**Document passage**
○ ○ ○ ○

MIT researchers are working on an mHealth device that measures white blood cell levels through the base of the fingernail. Such a device could improve care management for those in chemotherapy and head off dangerous infections.

Source: ThinkStock

By Eric Wicklund

- With remote patient monitoring looking to make a bigger impact on care management for patients with chronic conditions, researchers at the Massachusetts Institute of Technology are working on a mobile health device that would allow cancer patients to monitor their own white blood cell levels.

The device, a specially designed microscope that uses blue light to measure capillaries at the base of the fingernail, has the potential to improve outcomes for patients undergoing chemotherapy. It would give those patients the ability to check their own white blood counts as needed, rather than having their blood drawn at a clinic or doctor’s office.

“Our vision is that patients will have this portable device that they can take home, and they can monitor daily how they are reacting to the treatment. If they go below the threshold, then preventive treatment can be deployed,” Carlos Castro-Gonzalez, an MIT researcher involved in the project, recently told Medgadget.

While giving cancer patients more control over their care management at home, the mHealth device could also improve patient outcomes after chemotherapy.

Castro-Gonzalez pointed out that one of every six patients undergoing chemotherapy is hospitalized at some point due to an infection caused by the treatment, which reduces white blood cell levels and leaved the patient susceptible to adverse health conditions. Giving the patient the ability to check those white blood cell levels would enable caregivers to intervene before an infection occurs.

In a study recently published in Scientific Reports, the MIT team tested the device on 26 patients from Massachusetts General Hospital and Hospital Universitario La Paz (HULP) in Madrid, Spain, and found the device to be 95 percent accurate in identifying white blood cell levels.

○ ○ ○ ○

**Exercise**
Carry on the article about the MIT fingernail device for monitoring white blood cell levels, starting after its last sentence.

**Data section**
○ ○ ○ ○

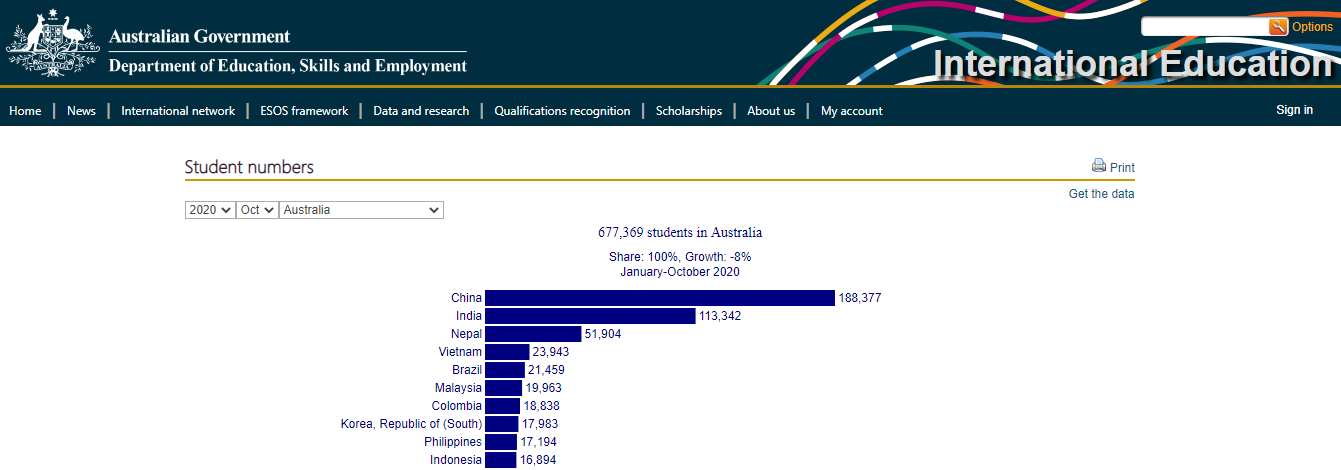Click the Options link beside search
1341x470 pixels.
click(1312, 27)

○ ○ ○ ○

**Result of the exercise**
“Overall, this study proved that chemotherapy-induced severe neutropenia can be detected non-invasively through the fingernail with a custom-made portable prototype,” the study concluded. “It represents the first proof of concept for a technology that could measure an important toxicity of chemotherapy by non-invasive optical means. The automation, replication, and refinement of these results may lead to a new paradigm in the monitoring of cancer patients at risk of severe neutropenia. Furthermore, from a more general standpoint, the proposed imaging technique and conceptual approach could constitute one first step towards non-invasive, in-vivo WBC counting.”

The MIT project is one of several using digital health technology to improve care management at home for people with chronic conditions. They’re working with mHealth apps and wearables, mobile health devices and even VR glasses configured to help with pain management.

MIT researchers are also part of a team, led by Houston’s Rice University, that is using a $10 million National Institutes of Health grant to develop an mHealth diagnostic device that uses light-sensing technology to diagnose and monitor health conditions.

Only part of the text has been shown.